More highlights of First Nations lacrosse player, Tehoka Nanticoke, HERE.

Lacrosse moved from Canada down to the U.S. in 1879 when Canadian John Flannery, founder of the U.S. National Amateur Lacrosse Association in 1879, was transferred to Brooklyn by his employer, according to Finn.

Lacrosse was first played at the Olympics in 1904 but only made an appearance at one more Olympic Games after that: 1908. However, there's hope that lacrosse could soon return to the Olympics as the International Olympic Committee granted the sport full recognition in 2021. That means lacrosse could return to the Olympics as soon as 2028.

Contemporary lacrosse takes place on a field with 20 players (10 on each side) holding sticks with nets attached at one end. They use the nets to catch, hold, pass and shoot a small, rubber ball into the opposing team's goal. The team with the most goals at the end of the match is declared the winner.

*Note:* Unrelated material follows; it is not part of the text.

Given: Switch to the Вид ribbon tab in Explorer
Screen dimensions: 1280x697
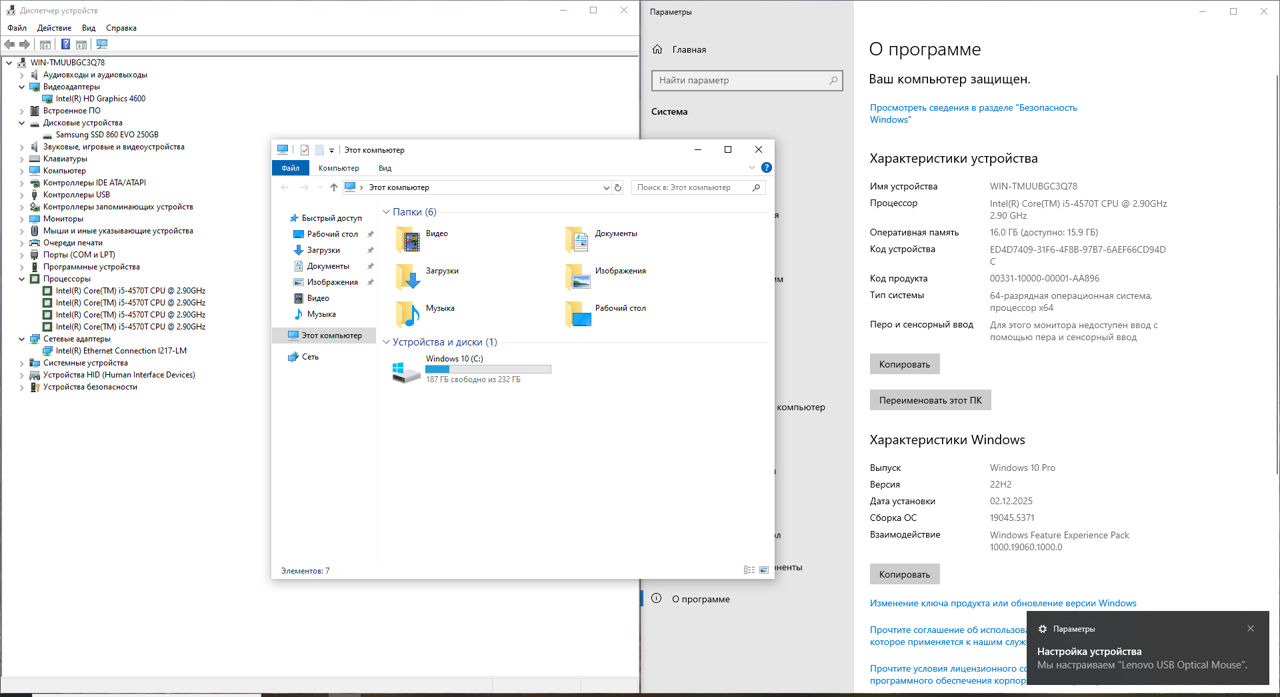Looking at the screenshot, I should [385, 168].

As the game has evolved, so too has the equipment used in lacrosse. The original wooden sticks has been gradually phased out by plastic and metal sticks, which are much lighter and easier to handle. This has helped increase the tempo and scoring of the average lacrosse match.

Despite all of the evolutions and advancements the sport has seen, the spirit and essence of lacrosse has remained true to many of the First Nation communities who play it to this day.

So is lacrosse Native American? It's difficult to say, but while it has been adopted in communities across the country, the roots of lacrosse will always be firmly planted in Native American history.